(WHAT IS NEEDED) Starting with the line that has "This screenshot has height=565, width=565." in the records below and stopping after the line that has "Task: Click the", output every line exactly and nothing else; skip pictures.

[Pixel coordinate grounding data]
....................
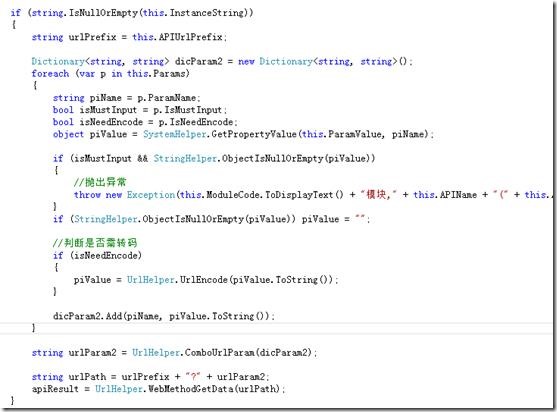Click the Exception type in throw statement
Viewport: 557px width, 412px height.
tap(151, 195)
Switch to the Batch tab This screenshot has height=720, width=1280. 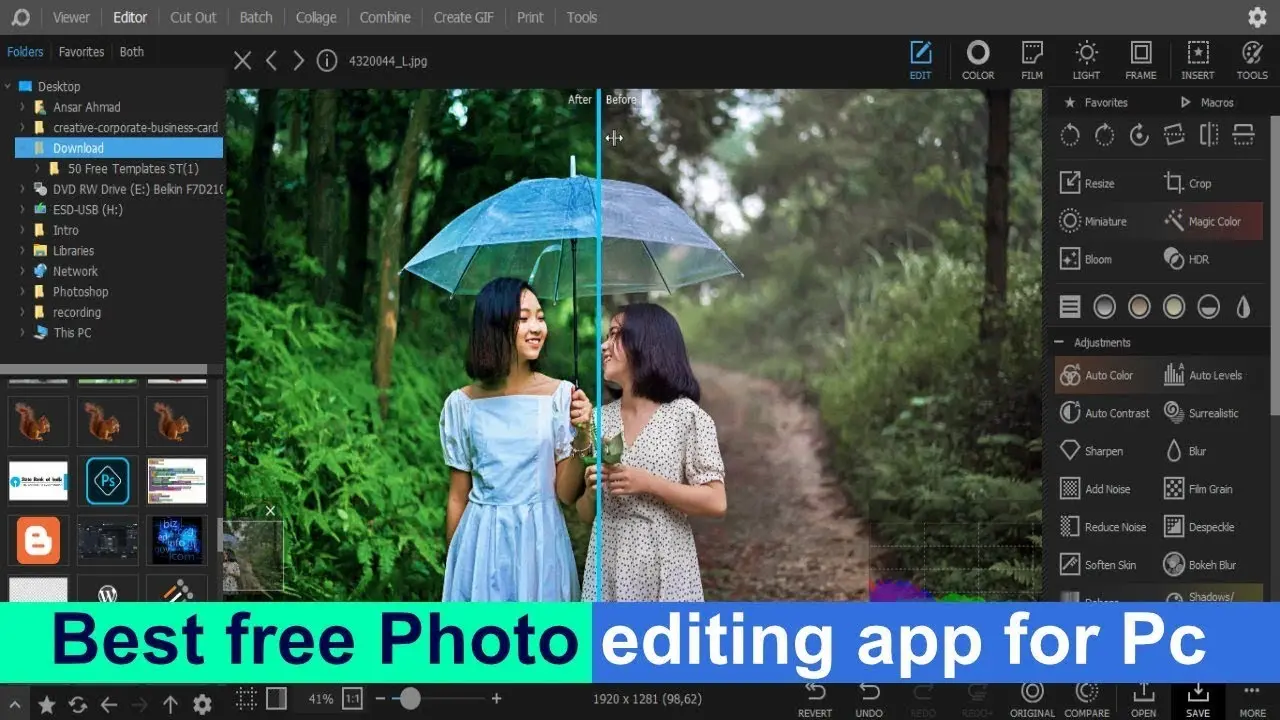pos(256,17)
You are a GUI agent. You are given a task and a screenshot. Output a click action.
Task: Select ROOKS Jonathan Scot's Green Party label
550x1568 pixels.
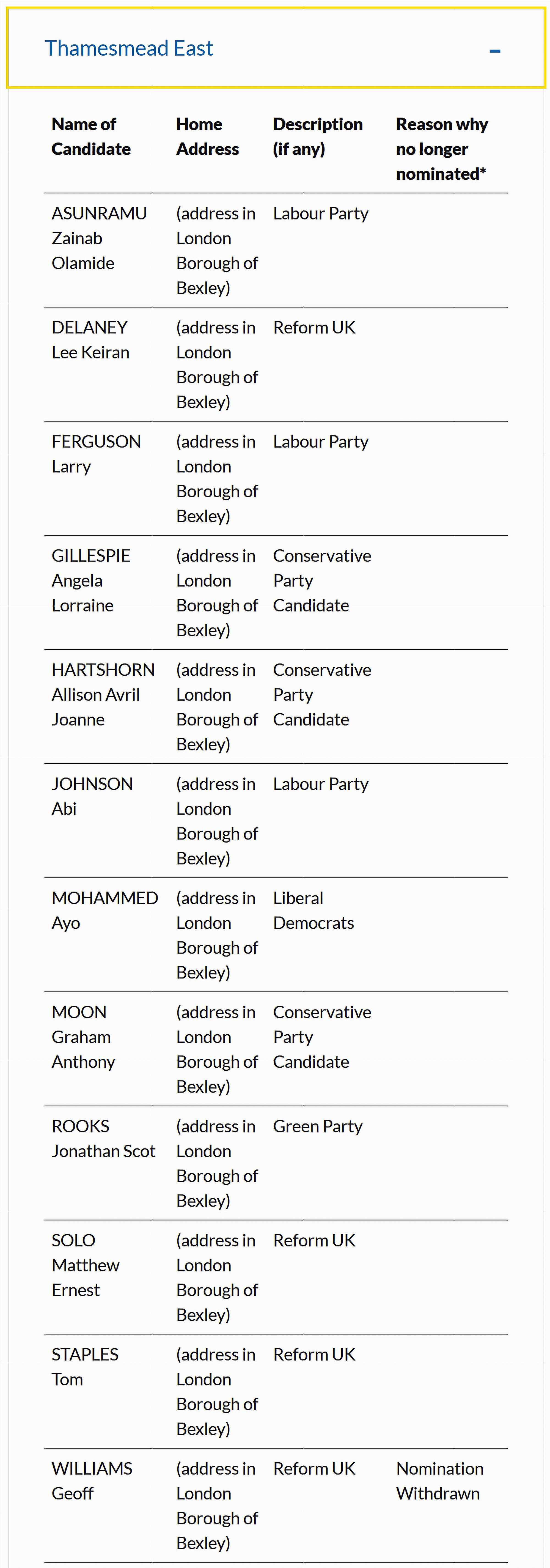point(318,1126)
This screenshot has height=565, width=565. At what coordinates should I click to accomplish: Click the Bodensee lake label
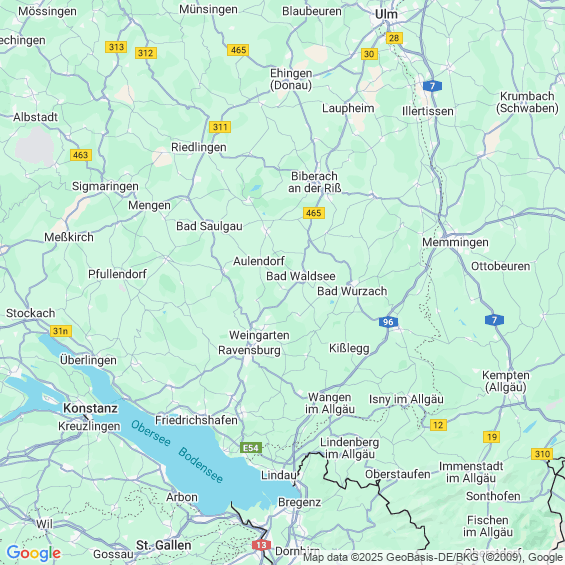(x=200, y=465)
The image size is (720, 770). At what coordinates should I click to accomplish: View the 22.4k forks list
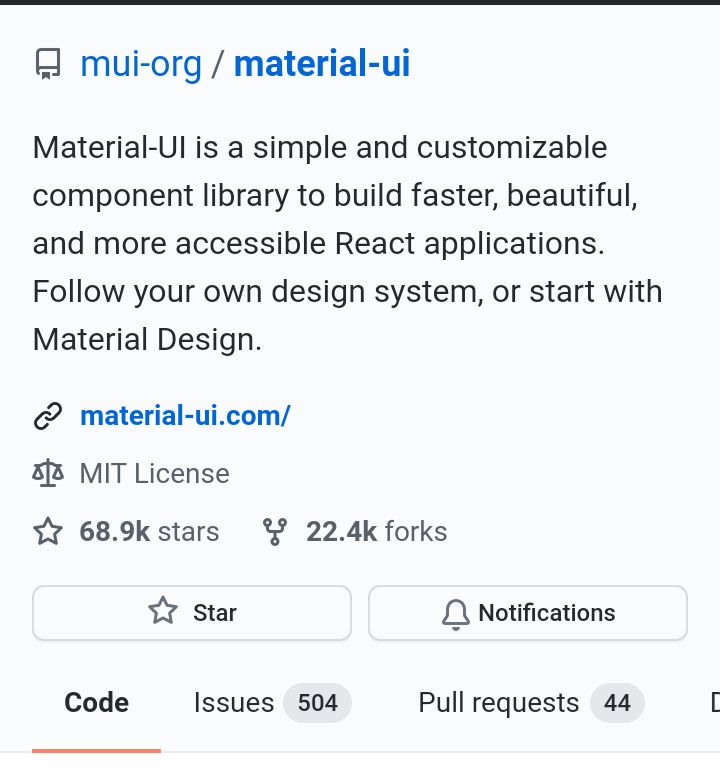tap(376, 531)
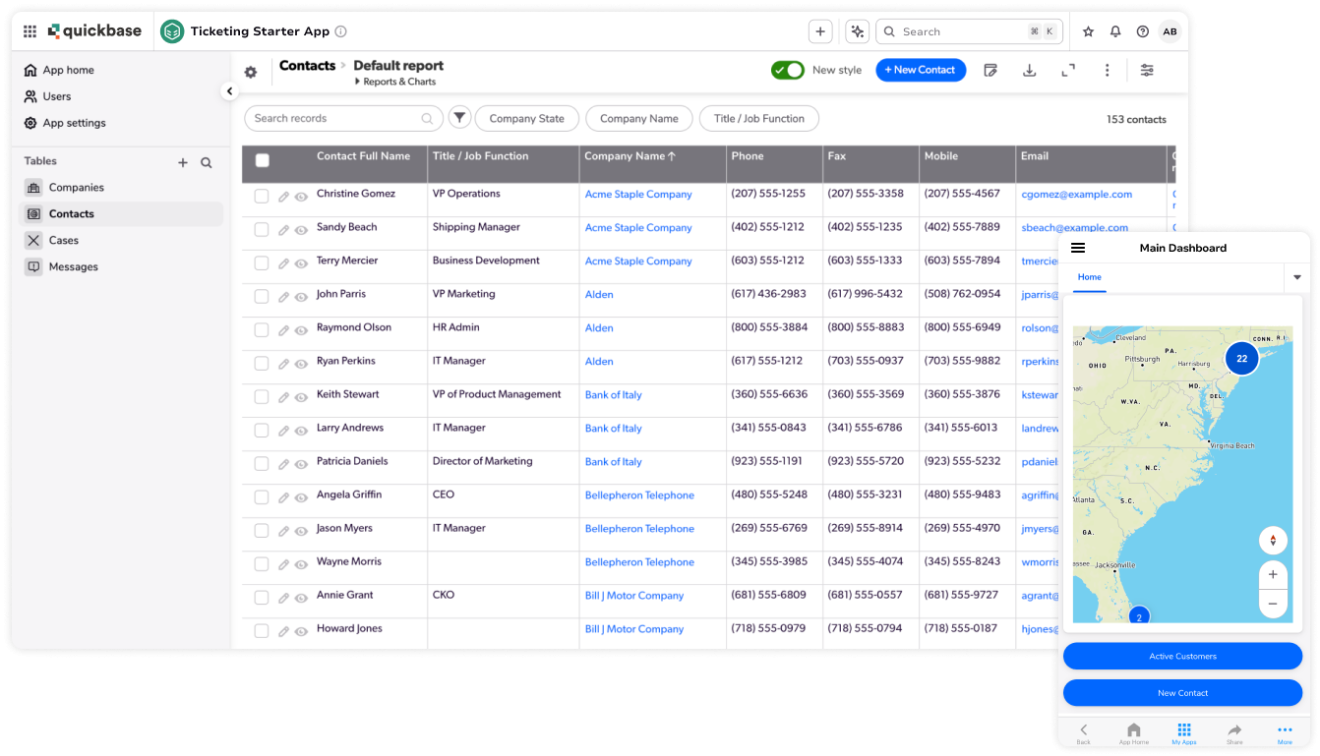
Task: Select the Share icon in mobile toolbar
Action: pyautogui.click(x=1235, y=731)
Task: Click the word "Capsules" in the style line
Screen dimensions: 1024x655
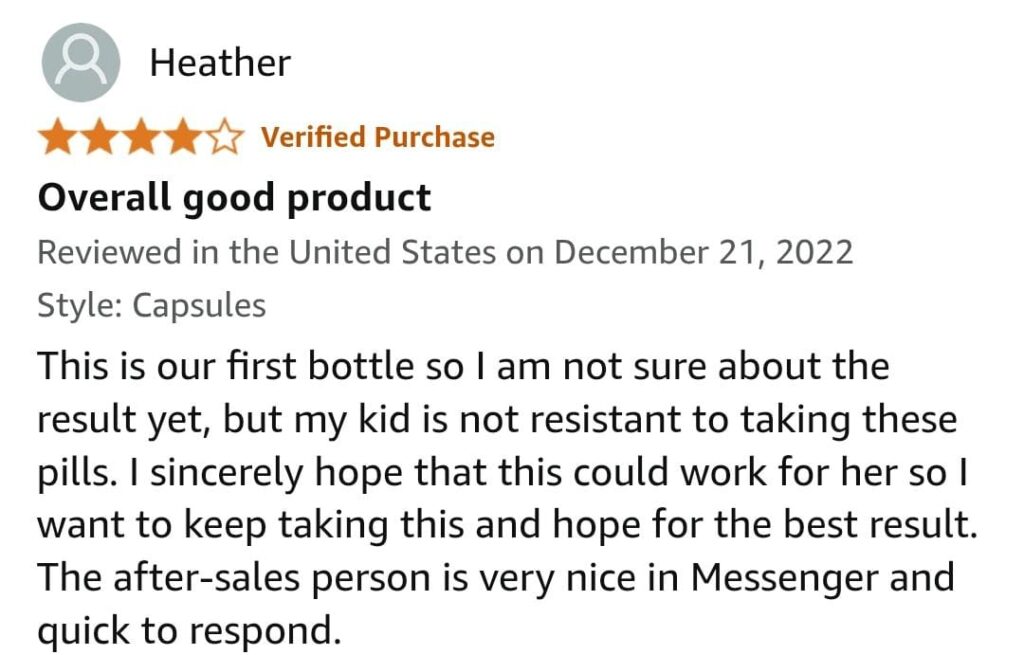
....................
(RESULT BELOW)
This screenshot has height=565, width=565. At what coordinates should I click to accomplish: Click the Bodensee lake label
(x=200, y=465)
The image size is (720, 770). At what coordinates should I click to accomplish: View the 22.4k forks list
tap(376, 531)
Task: Select the Share icon in mobile toolbar
Action: pyautogui.click(x=1235, y=731)
Task: Click the word "Capsules" in the style line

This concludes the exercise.